* [Exercise description]: Find each line in the material that contains the word "Task" and copy those lines out.

[start of Extracted entries]

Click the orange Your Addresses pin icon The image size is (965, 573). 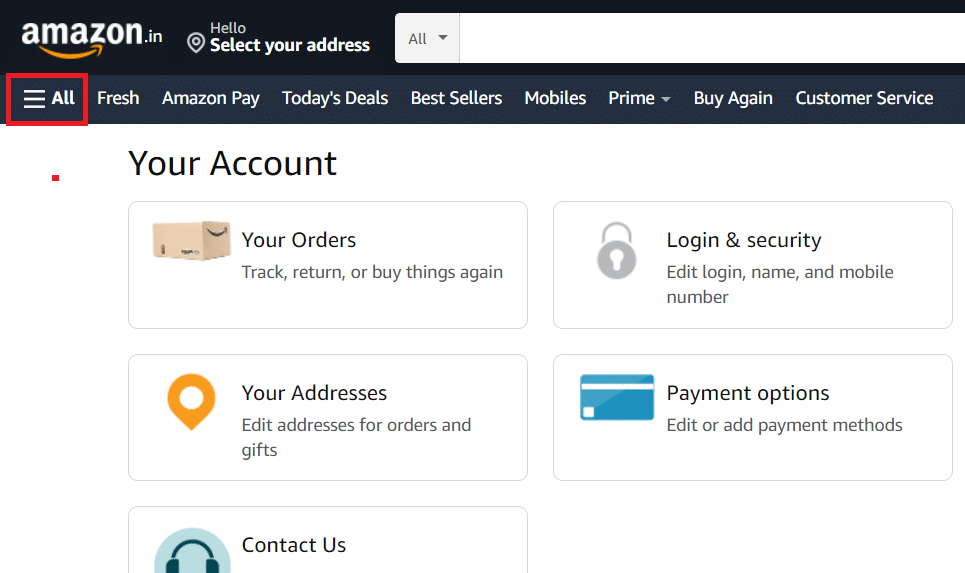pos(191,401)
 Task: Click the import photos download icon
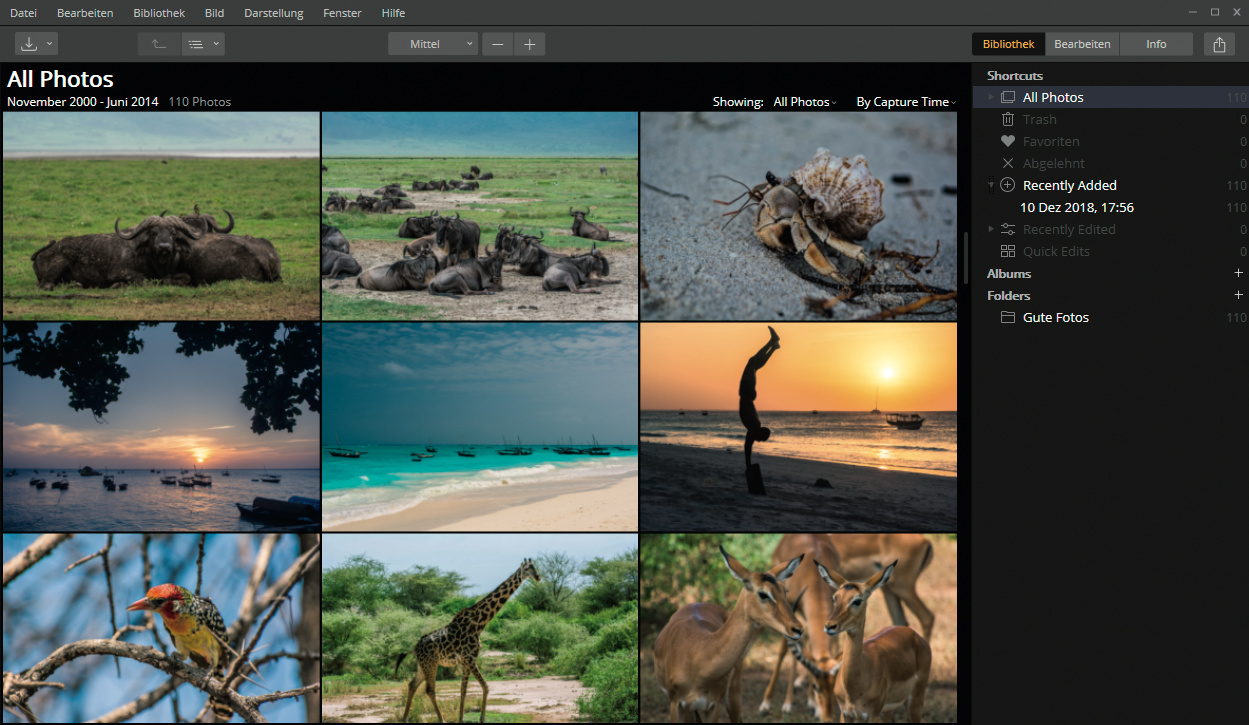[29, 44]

[end of Extracted entries]
[start of Extracted entries]

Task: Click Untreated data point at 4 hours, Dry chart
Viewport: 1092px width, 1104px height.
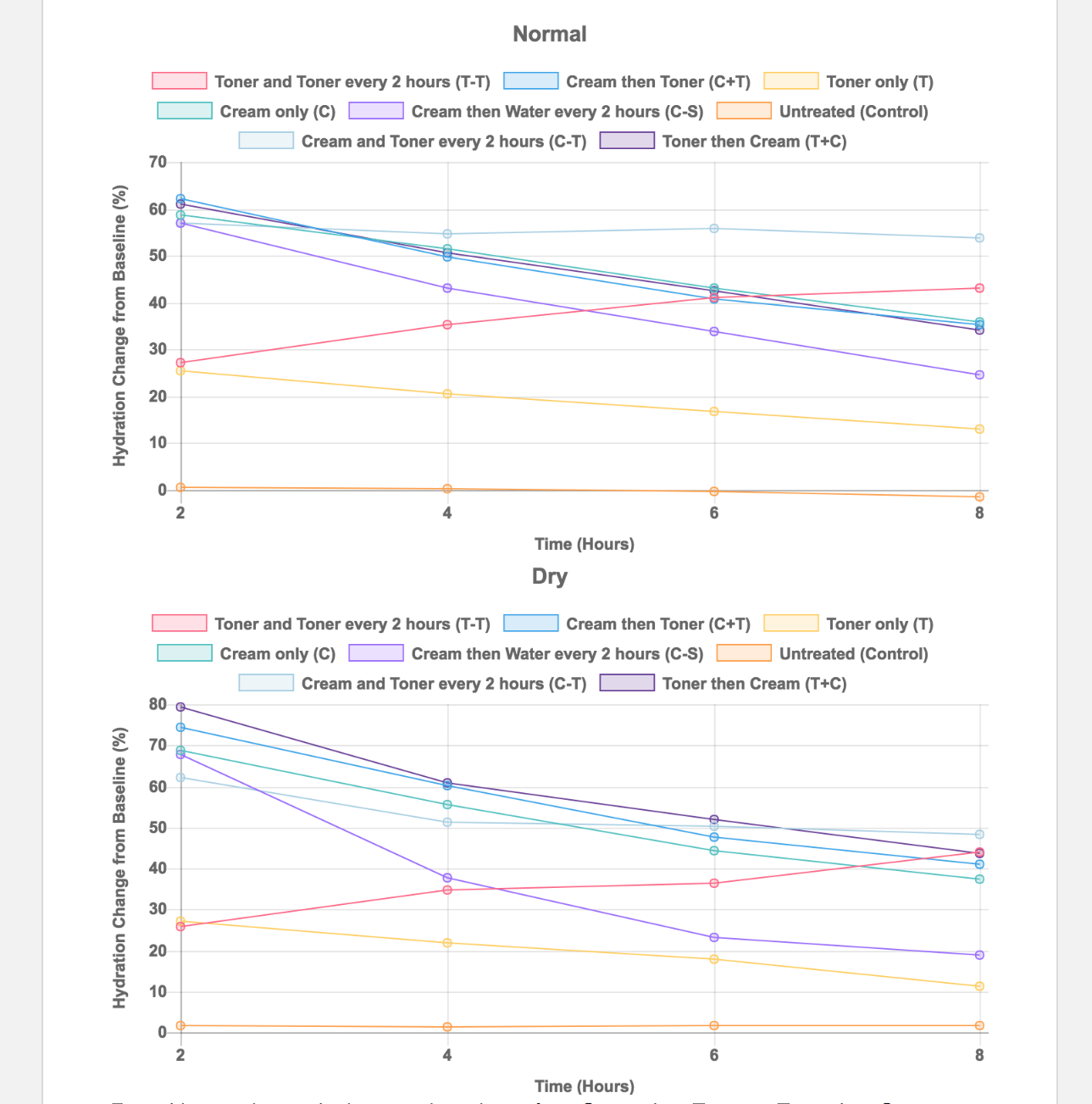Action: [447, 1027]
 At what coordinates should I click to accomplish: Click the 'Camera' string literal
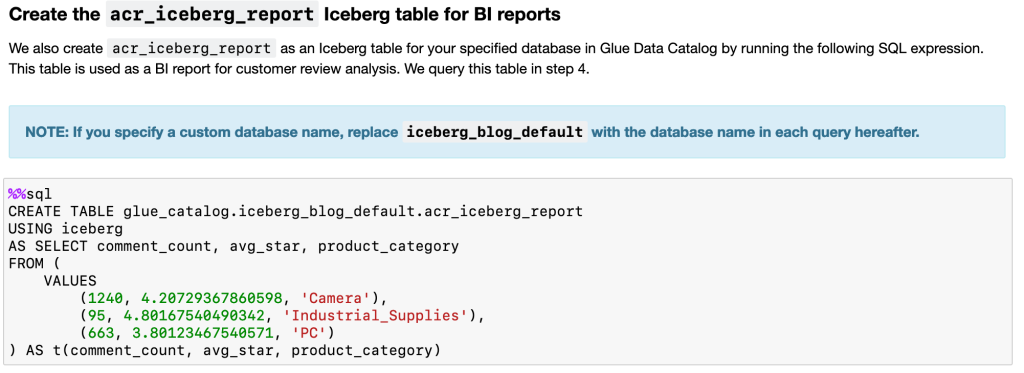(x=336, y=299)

[end of Extracted entries]

* [Correct answer]:
 Task: Click the import photos download icon
Task: Click Untreated data point at 4 hours, Dry chart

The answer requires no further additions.